(Records from a data source)
● ● ● ● ● ● ●

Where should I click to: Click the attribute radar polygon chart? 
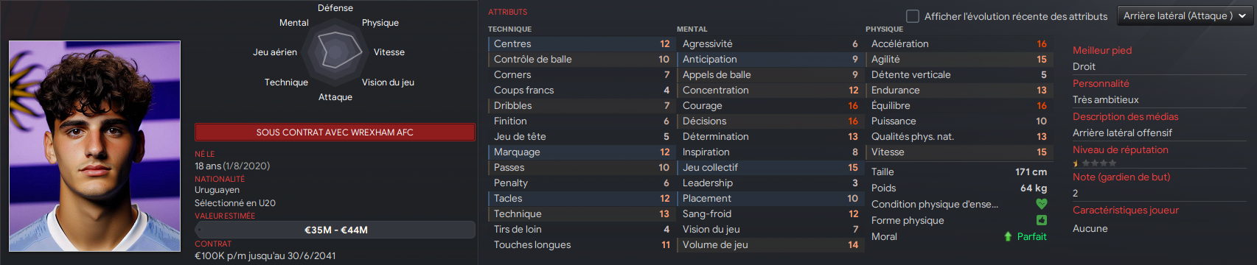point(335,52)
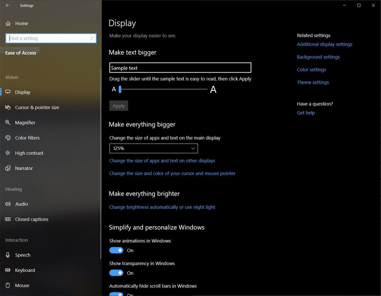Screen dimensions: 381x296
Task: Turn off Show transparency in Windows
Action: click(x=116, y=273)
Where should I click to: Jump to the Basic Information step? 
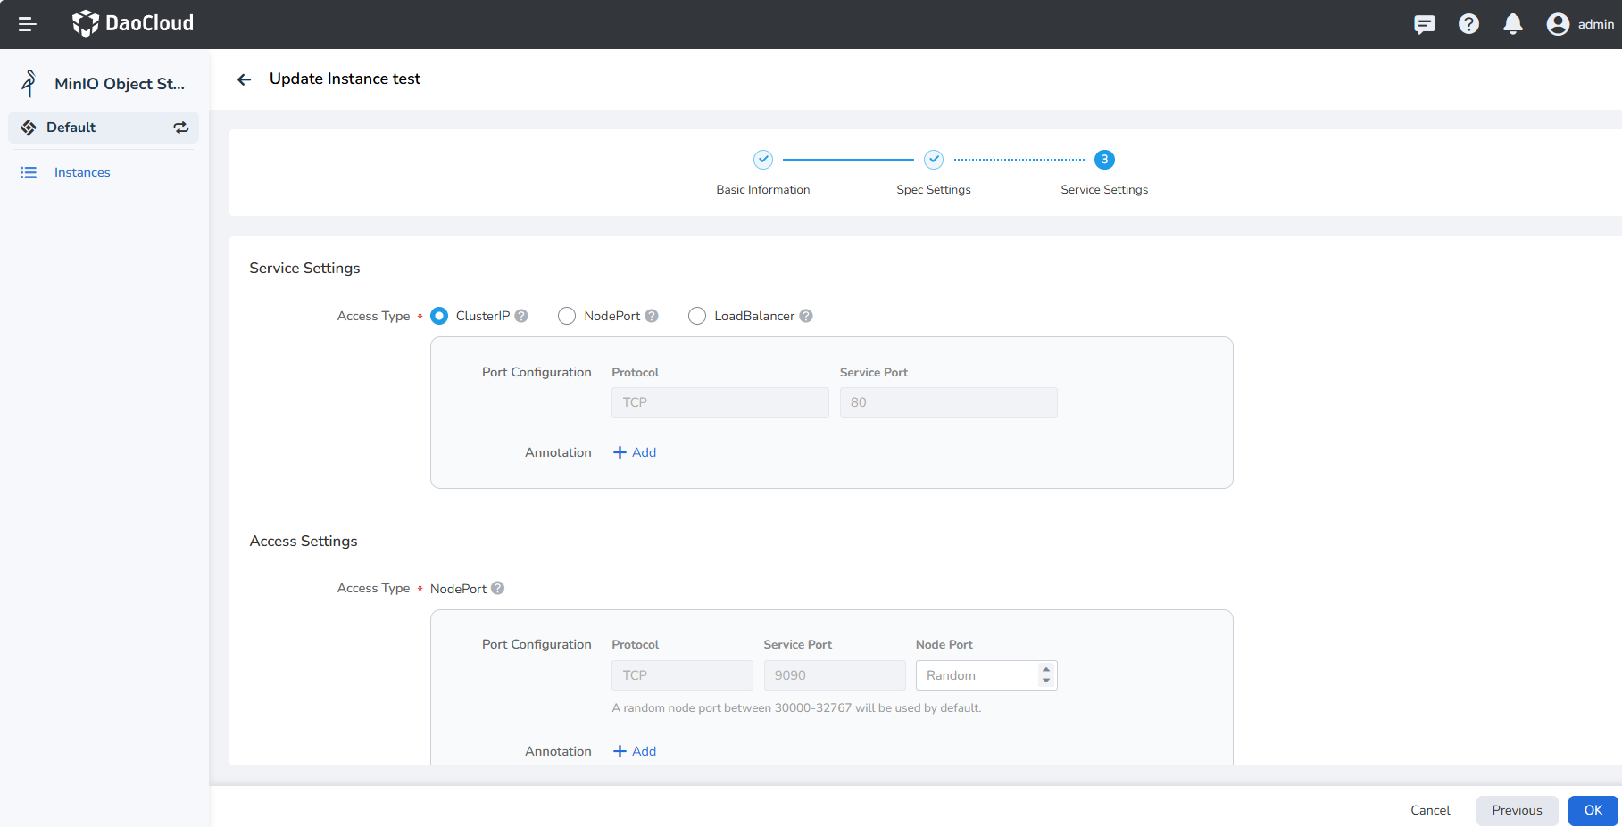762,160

● ● ● ● ● ● ●

* TASK OBJECTIVE
All of the entries above are to be restated word for word, minus the images.

* YOUR RESPONSE
Where should I click to: Click the attribute radar polygon chart? 
point(335,52)
Screen dimensions: 381x296
Task: Turn off Show transparency in Windows
Action: click(x=116, y=273)
Where should I click to: Jump to the Basic Information step? 
762,160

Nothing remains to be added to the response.